She saw Tananareve’s mind taking in the Ice Minds’ conversation and hammering that on the twin forges of reason and intuition, with great speed. So the Ice Minds wished to enlist her! Astounding, but perhaps it was only to speak to that Captain Redwing. Still, Bemor was the proper pathway for such diplomacy.

The deck lurched. Memor barely kept her purchase. Shouts and cries echoed.

The conversations and images seemed to condense in Memor’s mind like a vapor forming a shape. The precise words shifted and changed as the translations moved restlessly. Memor had to cling to nuance, not precision. Something about Redwing the Captain and the jet, yes, and how much humans could help in dealing with the Glorians. A need to intervene between Redwing and—

A hard jerk knocked her over. Memor struggled up to her feet and grasped for the harness, which had come unfastened. She just got it positioned when another twisting roll came through the ship and Asenath collided with her. “We are down!” she cried. “Get out!”

“But the primate—”

“Bemor is in charge, and he says we should go out and seek the central shelter. Come!” Asenath turned and fled.

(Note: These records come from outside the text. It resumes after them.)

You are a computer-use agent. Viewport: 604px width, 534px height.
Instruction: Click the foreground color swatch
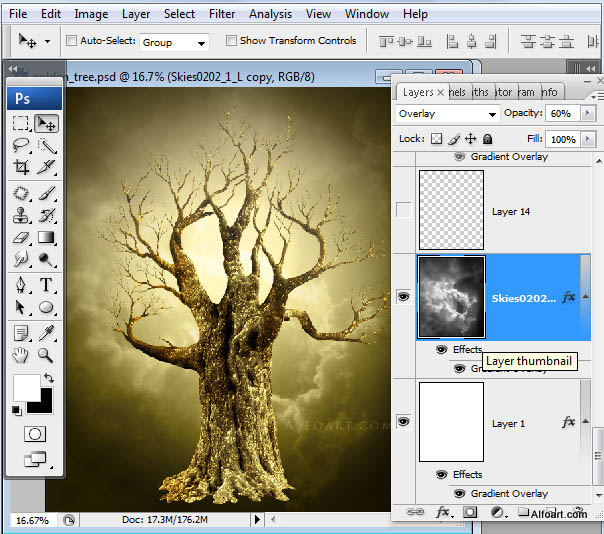25,387
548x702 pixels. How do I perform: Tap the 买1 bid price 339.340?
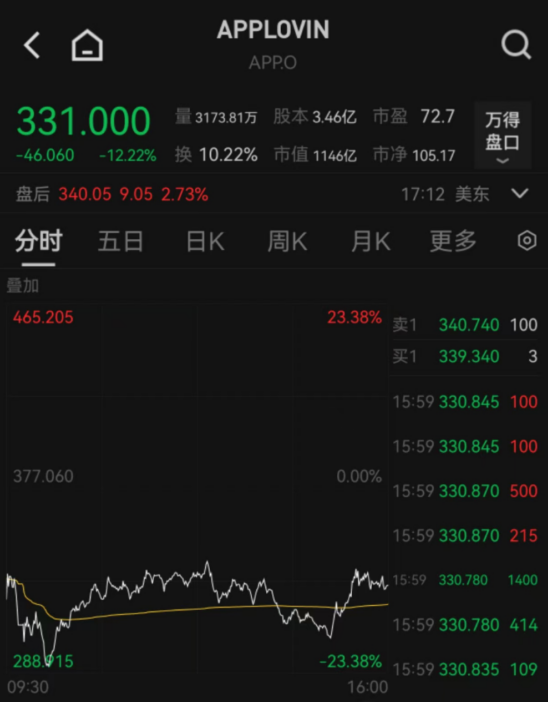[x=469, y=356]
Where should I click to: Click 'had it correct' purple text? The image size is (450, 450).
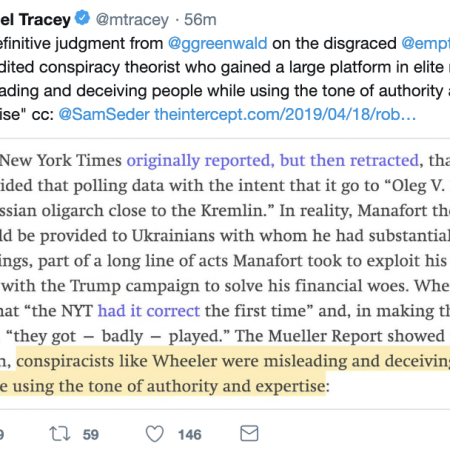pos(149,311)
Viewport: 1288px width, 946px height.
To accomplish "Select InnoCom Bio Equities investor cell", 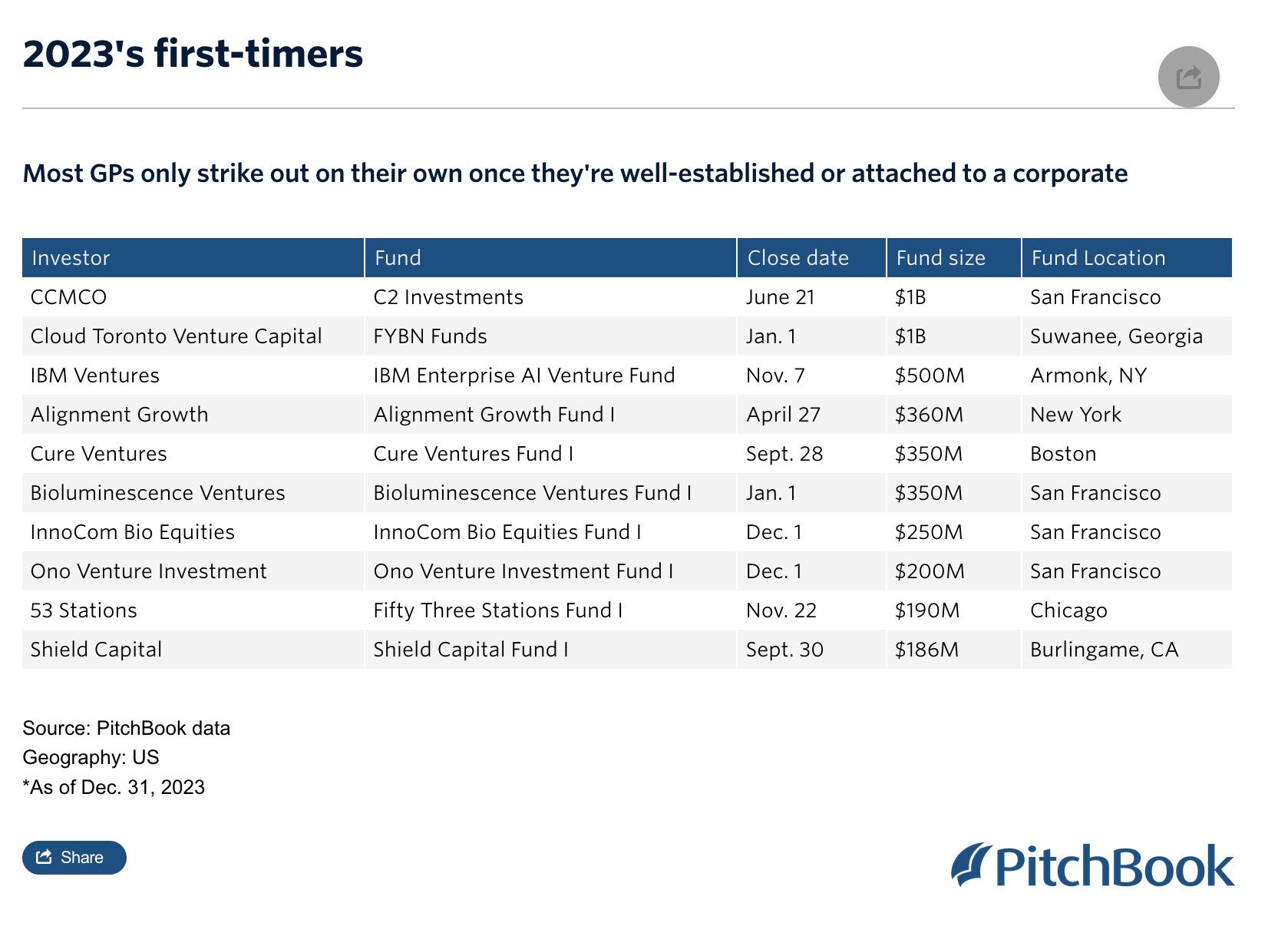I will pos(133,532).
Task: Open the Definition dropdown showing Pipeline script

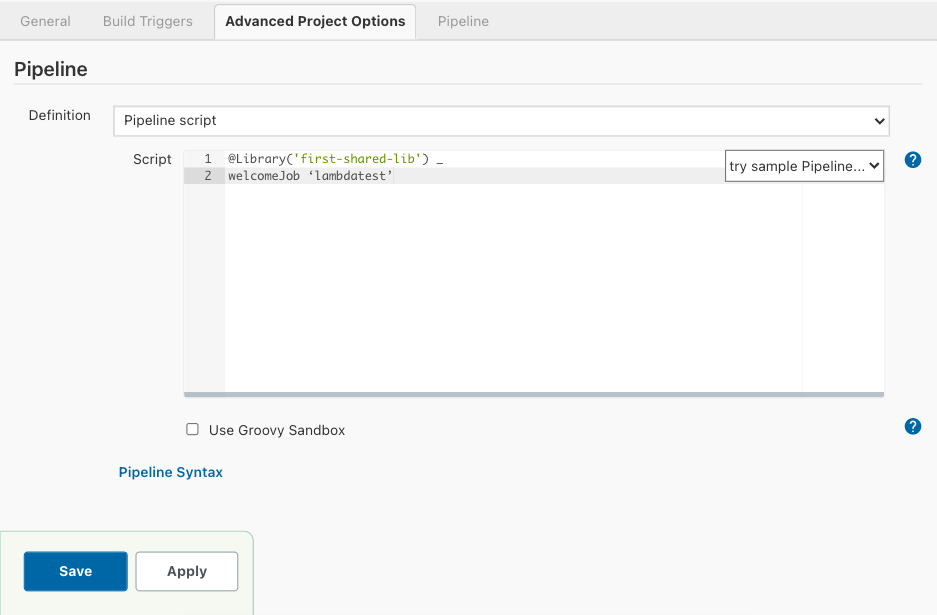Action: [501, 121]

Memor hesitated. She wanted to know what the Ice Minds said. She started to settle in, restarting the harness configuration, when a voice bellowed at her, “Go! I will care for this.”

She turned, and joy flooded through her at the sight of Bemor. The ship trembled, and a great wheezing came rattling down through the corridor outside. She hurried away.

Within a few moments, Memor lost her footing in the dim light outside. She curled up and slammed to ground. Screams, shouts, crashes. The mountain’s firm rock snapped and cracked, heaved and buckled. The path to the shelter now had a great pit crossing it. Sound came from everywhere, and the ground seemed to be grinding against itself, sending gray dust plumes shooting up.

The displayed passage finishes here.